5. A CPS spokesman said it doesn’t matter if the calls that provided the excuse for the raid were genuine.
According to him, what matters is that they found cool evidence after getting there. A spokeswoman for the Texas Department of Health and Human Services also said “it doesn’t matter” if the calls were hoaxes. Claiming that the validity of information used to justify a raid is irrelevant is tightly coupled to the issue of fourth amendment requirements about search warrants. Nevertheless, I believe both of these items qualifies the state of Texas for earning additional points in the contest against King George. Constitutionally, it does matter if the search warrant has a more secure footing than a Texas tumbleweed. If there were any real crimes committed, and a court rules that the search warrant does not measure up to the constitutional standard, there will be less ability to prosecute any real criminals.

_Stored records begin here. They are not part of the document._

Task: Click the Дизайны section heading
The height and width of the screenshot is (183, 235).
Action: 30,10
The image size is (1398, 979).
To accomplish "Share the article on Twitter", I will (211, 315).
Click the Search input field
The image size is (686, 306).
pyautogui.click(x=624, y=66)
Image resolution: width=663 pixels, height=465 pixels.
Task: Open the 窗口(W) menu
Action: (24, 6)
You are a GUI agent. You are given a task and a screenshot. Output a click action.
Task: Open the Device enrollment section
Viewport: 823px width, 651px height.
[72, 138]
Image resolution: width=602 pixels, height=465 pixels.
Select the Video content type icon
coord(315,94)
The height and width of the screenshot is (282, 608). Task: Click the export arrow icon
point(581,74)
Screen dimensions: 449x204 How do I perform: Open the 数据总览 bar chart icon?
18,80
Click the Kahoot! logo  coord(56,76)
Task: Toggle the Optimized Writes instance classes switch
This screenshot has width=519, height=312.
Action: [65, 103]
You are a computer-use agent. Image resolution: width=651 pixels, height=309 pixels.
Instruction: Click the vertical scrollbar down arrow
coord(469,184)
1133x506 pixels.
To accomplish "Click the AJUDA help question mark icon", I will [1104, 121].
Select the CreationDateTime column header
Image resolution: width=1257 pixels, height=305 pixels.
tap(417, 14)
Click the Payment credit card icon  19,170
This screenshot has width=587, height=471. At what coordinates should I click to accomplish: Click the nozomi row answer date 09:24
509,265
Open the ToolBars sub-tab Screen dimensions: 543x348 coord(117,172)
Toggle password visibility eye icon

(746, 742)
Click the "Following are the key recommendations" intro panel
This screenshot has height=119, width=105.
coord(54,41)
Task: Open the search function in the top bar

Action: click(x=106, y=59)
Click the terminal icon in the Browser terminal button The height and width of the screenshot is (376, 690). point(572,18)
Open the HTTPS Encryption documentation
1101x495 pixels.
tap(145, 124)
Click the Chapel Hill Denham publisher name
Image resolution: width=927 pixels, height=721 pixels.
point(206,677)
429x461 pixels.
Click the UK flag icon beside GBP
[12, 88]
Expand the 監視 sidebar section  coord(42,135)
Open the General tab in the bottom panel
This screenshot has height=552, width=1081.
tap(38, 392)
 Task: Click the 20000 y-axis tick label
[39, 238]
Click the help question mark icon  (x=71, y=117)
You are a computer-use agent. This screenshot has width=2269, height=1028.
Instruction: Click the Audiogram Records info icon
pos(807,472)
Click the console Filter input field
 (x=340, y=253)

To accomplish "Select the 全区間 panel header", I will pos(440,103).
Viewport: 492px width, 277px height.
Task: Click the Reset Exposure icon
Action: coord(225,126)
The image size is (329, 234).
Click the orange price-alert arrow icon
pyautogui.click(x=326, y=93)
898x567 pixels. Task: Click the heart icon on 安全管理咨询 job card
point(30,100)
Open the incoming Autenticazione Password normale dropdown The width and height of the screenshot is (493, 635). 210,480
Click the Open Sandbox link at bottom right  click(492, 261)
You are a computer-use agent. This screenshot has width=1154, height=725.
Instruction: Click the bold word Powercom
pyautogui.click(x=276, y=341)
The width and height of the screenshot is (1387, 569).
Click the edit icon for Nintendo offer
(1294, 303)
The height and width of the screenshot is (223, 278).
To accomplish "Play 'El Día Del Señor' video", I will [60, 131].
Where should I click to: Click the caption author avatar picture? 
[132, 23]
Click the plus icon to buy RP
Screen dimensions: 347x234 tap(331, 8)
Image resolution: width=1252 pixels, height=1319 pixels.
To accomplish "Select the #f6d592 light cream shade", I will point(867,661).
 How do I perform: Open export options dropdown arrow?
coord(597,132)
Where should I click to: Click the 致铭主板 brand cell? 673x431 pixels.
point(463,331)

6. The government actions appear to turn the fifth amendment guarantee that citizens shall not be “deprived of life, liberty, or property without due process of law” into an empty promise. “Due process” has been applied historically to such inconvenient notions as presumption of innocence and the right to raise children. It is extremely challenging to assert, based on the evidence that has been presented in court thus far, that due process was respected in this case by sending in an armored personnel carrier, police officers, FBI agents, Texas Rangers, and K9 police dogs, based on unsubstantiated phone calls, stripping the FLDS community of its children, and then beginning legal proceedings.